Exercises:
[1] According to the preface to "Escape from the Future," in what year did Soviet Gold appear?
[2] Extend the preface to "Escape from the Future" beyond its final sentence, keeping its formal first-person voice.
** START OF Page extract **
“Preface” in “Escape from the Future”
MEMOIRS ARE COMMONLY WRITTEN at the end of active life as the author records for the benefit of posterity what appears in retrospect to have been the most significant and colorful of his experiences. Occasionally the story is told at an earlier stage, especially if the author has an important message to convey.
My reminiscences seem to be somewhat different. When I began putting them on paper twenty-five years ago, my major concern was to record what I had witnessed while the memory of detail was still fresh. I did not feel that my story was exceptional in itself, for there was little that had set me apart from hundreds and thousands of people I had encountered during the years I wanted to describe. I knew there was little heroic in what I did; my own role in the events was important only infrequently; more often than not I was closer to the bottom of the pile than the top. I would have probably eliminated the first person pronoun altogether except that this would have converted my story into a work of fiction.
As to the message, initially I didn’t think about it. Although I wanted the reader to know how bad the conditions were in Stalin’s concentration camps, my instinct was to understate the case; some of the more depressing episodes I witnessed, I deliberately left out. It was not my intent to shock the reader. In fact, my tale is much more optimistic in tone than Solzhenitsyn’s One Day in the Life of Ivan Denisovich, published in Russia a decade later.
This optimism notwithstanding, when my Soviet Gold appeared in 1949, two years after my arrival in this country, it was received by many reviewers and readers as a contribution to America’s cold war effort. The follow-up volume, My Retreat From Russia, published in 1950, evoked a more mixed reaction. While already struggling against communism, the United States was still emotionally fighting Nazi Germany and anyone who admitted any kind of collaboration with the Germans was (and in places still is) regarded distinctly less than a hero. I now suspect that it was for this reason that the combined and somewhat abridged volume, initially published in London in 1951 and now reproduced here, contained a much fuller version of Soviet Gold than of My Retreat From Russia.
** END OF Page extract **
** START OF Data **
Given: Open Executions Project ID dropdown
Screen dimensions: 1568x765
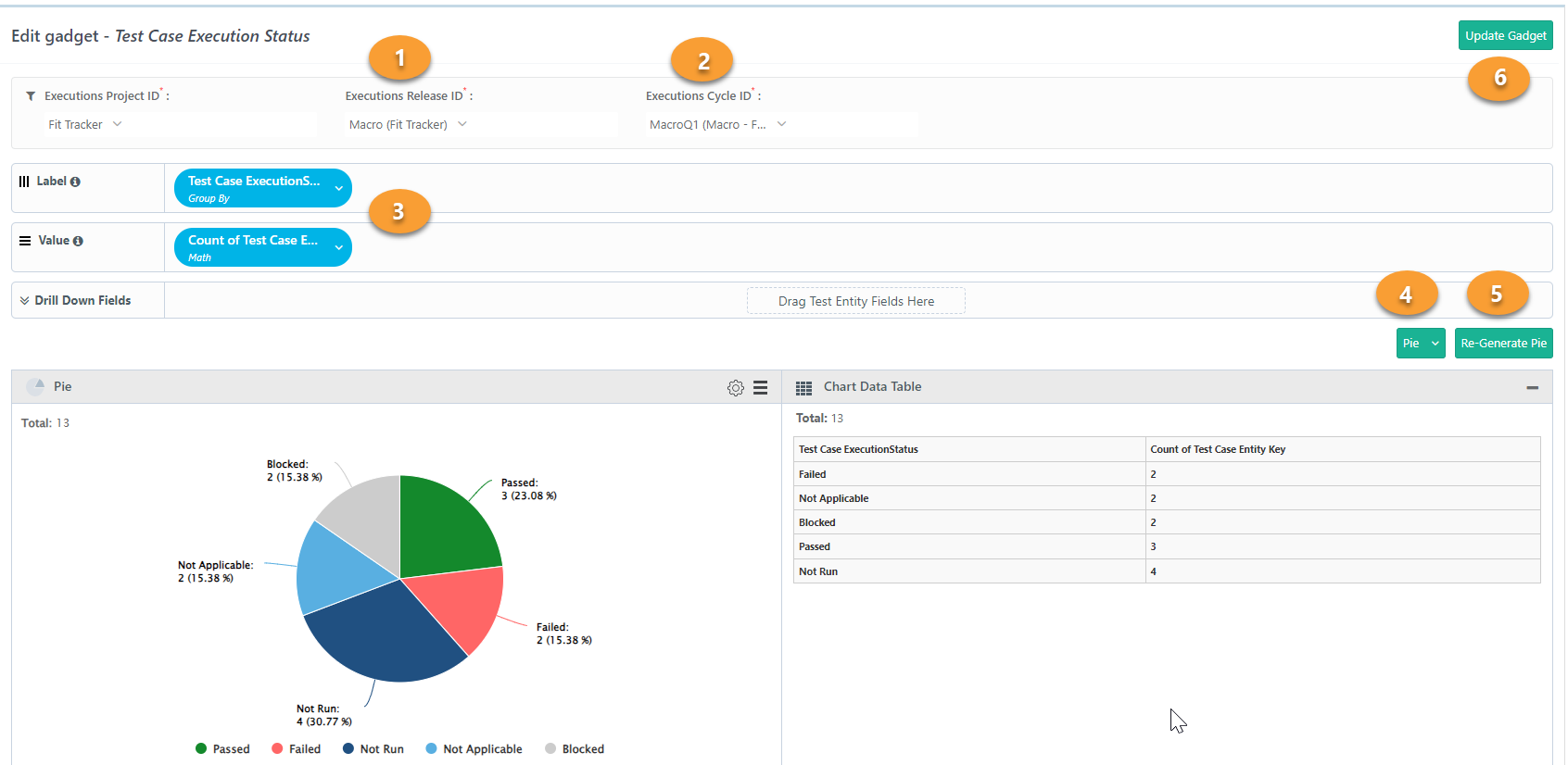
** END OF Data **
Responses in order:
[1] 1949

[2]
Such a disparate treatment appeared to me unjustifiable, for there was in fact an organic unity to the whole story, a completed chapter of one’s lifetime. In the present publication, I am leaving the British edition intact, save for the elimination of two paragraphs (inserted in the original text on the advice of the publishers) in which I declare my undying hatred for communism. This does not mean that I have made my peace with communism. It only means that my political feelings have never been terribly intense. I am simply not, and have never been, a crusader.
Today, from a distance of a quarter of a century, I view my past with detachment, feeling neither pride nor remorse for my deeds. For all intents and purposes everything described in my book is a closed page. Unlike so many first generation Americans, I broke away early from immigrants’ life and interests, and no one can undergo integration in the American society (and acquire, as I did, nine children born to him in this country) and hope to preserve the continuity of his total life experience. Much as my outlook remains colored by my origin and the fact that the first half of my life I lived elsewhere, Mother Russia does not provide a sentimental framework for my present. It never did.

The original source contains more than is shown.